One of the best ways to grow as professionals is to learn what obstacles we face: based on a physical therapy industry survey with more than 5000 participants, recent trends revealed several stumbling blocks that have cropped up in the field of P.T. One of these is that the trend toward consolidation of clinics to larger companies continued in 2017, which can impart a financial struggle for the one-on-one care business model to compete in a market that is more and more saturated. The study also revealed that for many clinics, the average daily volume of patients increased with more use of assistants and techs. This obviously translates to less time physical therapists can actually put their hands on each patient. Not surprising with the current health care climate, the study noted an intensifying squeeze in insurance reimbursements. The insurance companies have ever-changing rules and regulations, which puts stress on each clinic and each provider. And lastly, the survey noted that each physical therapist spends 20% more time on documentation over the past 10 years due to compliance demands and insurance requirements.
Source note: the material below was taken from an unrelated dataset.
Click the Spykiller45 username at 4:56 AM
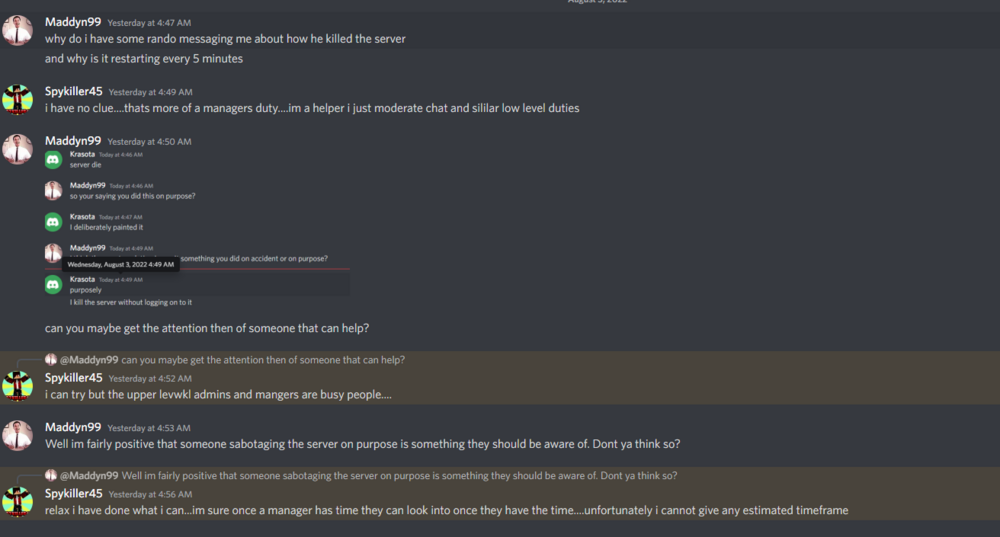The height and width of the screenshot is (537, 1000). point(74,493)
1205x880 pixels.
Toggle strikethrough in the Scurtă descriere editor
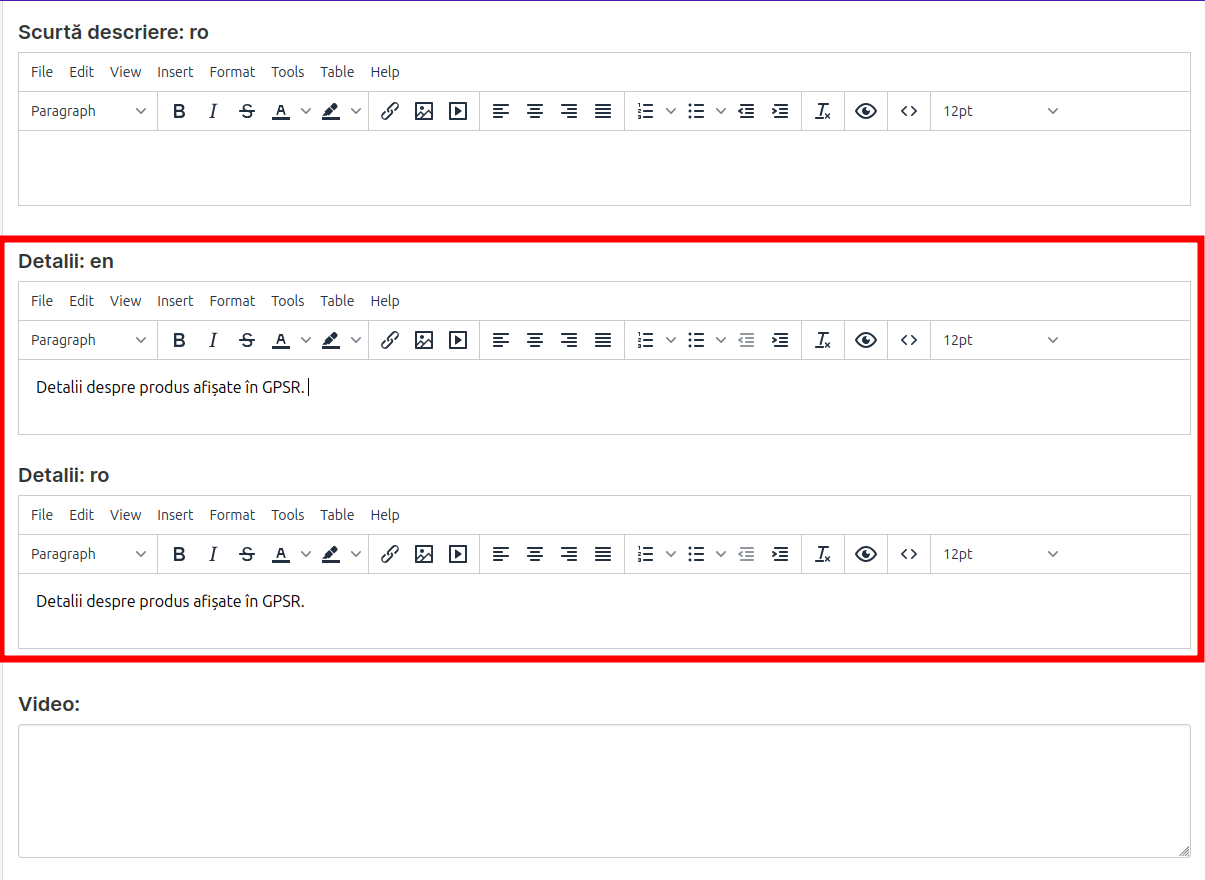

It is not surprising that these factors could change the overall vibe of an outpatient physical therapy clinic. But this same survey also revealed that the number one reason people pursue a career in the field of physical therapy is to help people. That fact translates into genuinely good people with a solid dedication to patient care in our field. I am confident that no amount of frustration over declining reimbursements, increased regulations, or time-consuming documentation can stifle the passion engrained in physical therapists and the physical therapy profession as a whole.